_Consignes_
D'après le texte sur Ulrike Lunacek, quelle fonction occupait-elle encore tout récemment au Parlement européen ?

Ulrike Lunacek a été, en 1995, la première femme politique autrichienne à assumer son homosexualité. / Imago/StudioX

La soixantaine passée, elle mène sans doute son combat le plus difficile. Aux législatives autrichiennes du 15 octobre, Ulrike Lunacek sera la tête de liste des écologistes (Die Grünen) – dont est issu l’actuel président du pays – alors que le parti vient d’éclater. Après la création d’une liste dissidente, les Verts ont perdu toute illusion d’obtenir un résultat à deux chiffres. Sur les plateaux de télévision, les questions qui lui sont adressées ne portent que sur ces divisions. Comme si tout le pays, pourtant conservateur par bien des aspects, avait fini par oublier qu’elle est ouvertement lesbienne.

Ulrike Lunacek est aussi la seule femme en lice à représenter un grand parti, ce qui ne semble pas la faire ciller : l’Autriche est une petite terre de paradoxes, avec une extrême droite très forte, des campagnes conservatrices et une capitale progressiste. Sa patrie à elle, c’est celle du chanteur drag-queen Conchita Wurst et du président Alexander Van der Bellen, ce chef de l’Etat écolo, un cas rare dans le monde et dont elle est si fière.

« Je suis encore malheureusement l’une des rares lesbiennes que les gens peuvent citer. » Ulrike Lunacek

Quand elle a fait son coming out, il y a vingt-deux ans déjà, Ulrike Lunacek est entrée dans l’Histoire comme la première Autrichienne célèbre à assumer publiquement son homosexualité. « Aujourd’hui, je suis encore malheureusement l’une des rares lesbiennes que les gens peuvent citer », énonce-t-elle en marge de la soirée de lancement de sa campagne, dans un palais viennois où ses militants distribuent des barres céréalières bio en guise de tracts.

Et c’est vrai qu’en Europe les dirigeantes lesbiennes se comptent sur les doigts d’une seule main. Il y a bien la première ministre serbe, Ana Brnabic, nommée tout récemment. Johanna Sigurdardottir, qui a redressé l’Islande quatre ans durant, à la suite de la grave crise financière de 2008, est un peu plus connue.

Mais aucune lesbienne ne peut se targuer d’avoir tenu une position aussi importante que celle d’Ulrike Lunacek : elle était encore tout récemment vice-présidente du Parlement européen. Après avoir milité pour les droits des femmes, elle a réussi à faire carrière en politique à partir de 1995, d’abord au Parlement national, puis à Strasbourg, où sa maîtrise des dossiers a petit à petit relégué les articles sur son orientation sexuelle au fin fond des archives.

_Liste des données_
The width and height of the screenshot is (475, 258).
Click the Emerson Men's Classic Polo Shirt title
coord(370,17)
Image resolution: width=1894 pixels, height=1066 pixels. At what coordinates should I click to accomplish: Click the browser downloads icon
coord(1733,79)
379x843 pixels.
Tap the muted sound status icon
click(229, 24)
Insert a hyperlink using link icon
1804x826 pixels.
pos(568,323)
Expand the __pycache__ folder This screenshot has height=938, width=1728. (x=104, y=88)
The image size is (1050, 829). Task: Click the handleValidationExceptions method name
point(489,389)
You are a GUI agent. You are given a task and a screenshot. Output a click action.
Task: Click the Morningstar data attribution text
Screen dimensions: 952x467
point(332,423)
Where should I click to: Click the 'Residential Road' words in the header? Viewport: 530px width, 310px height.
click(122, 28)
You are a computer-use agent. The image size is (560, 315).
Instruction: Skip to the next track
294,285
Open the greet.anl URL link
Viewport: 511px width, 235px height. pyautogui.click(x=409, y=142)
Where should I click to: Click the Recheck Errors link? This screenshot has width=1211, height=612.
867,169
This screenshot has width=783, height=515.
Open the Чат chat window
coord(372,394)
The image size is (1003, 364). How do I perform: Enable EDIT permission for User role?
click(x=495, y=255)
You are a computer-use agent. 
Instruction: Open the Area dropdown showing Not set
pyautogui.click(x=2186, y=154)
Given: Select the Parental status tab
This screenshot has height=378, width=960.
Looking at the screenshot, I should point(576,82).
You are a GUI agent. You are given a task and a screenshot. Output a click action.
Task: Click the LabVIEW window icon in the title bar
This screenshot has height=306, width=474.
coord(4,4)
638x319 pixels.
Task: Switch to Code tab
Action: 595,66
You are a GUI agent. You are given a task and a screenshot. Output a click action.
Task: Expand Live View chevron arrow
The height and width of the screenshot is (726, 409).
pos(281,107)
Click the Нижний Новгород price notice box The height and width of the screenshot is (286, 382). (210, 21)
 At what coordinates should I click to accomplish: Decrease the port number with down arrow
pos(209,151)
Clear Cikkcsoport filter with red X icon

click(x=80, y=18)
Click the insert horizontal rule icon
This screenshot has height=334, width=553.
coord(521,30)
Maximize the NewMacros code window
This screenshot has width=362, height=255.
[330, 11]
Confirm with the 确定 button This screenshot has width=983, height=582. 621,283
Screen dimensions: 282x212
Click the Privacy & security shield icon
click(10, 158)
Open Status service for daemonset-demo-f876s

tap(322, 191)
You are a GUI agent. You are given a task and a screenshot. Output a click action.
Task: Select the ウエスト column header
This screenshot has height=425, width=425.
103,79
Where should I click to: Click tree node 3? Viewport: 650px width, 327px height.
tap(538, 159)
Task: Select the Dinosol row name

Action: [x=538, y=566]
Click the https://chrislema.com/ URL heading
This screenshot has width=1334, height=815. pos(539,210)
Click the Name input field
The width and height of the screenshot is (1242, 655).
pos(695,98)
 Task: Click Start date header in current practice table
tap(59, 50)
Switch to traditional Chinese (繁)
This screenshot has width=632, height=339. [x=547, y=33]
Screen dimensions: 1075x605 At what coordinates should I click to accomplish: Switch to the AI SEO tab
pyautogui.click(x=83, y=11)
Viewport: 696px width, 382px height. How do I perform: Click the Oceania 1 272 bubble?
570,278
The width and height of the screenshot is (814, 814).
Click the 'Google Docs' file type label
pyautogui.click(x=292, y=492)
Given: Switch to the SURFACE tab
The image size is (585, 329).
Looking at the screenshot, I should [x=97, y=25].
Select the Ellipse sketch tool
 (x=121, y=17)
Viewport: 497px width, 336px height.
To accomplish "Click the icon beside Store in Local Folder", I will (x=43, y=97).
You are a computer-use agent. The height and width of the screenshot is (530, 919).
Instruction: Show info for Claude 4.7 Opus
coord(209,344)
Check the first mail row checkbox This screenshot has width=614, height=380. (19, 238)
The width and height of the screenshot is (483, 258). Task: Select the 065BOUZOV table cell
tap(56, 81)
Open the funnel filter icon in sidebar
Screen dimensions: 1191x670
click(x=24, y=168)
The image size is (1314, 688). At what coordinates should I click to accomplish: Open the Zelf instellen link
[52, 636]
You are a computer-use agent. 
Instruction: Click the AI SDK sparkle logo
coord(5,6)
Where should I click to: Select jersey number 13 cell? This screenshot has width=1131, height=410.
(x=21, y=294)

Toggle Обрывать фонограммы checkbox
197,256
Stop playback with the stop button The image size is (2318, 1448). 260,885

_Résultat_
Elle était vice-présidente du Parlement européen.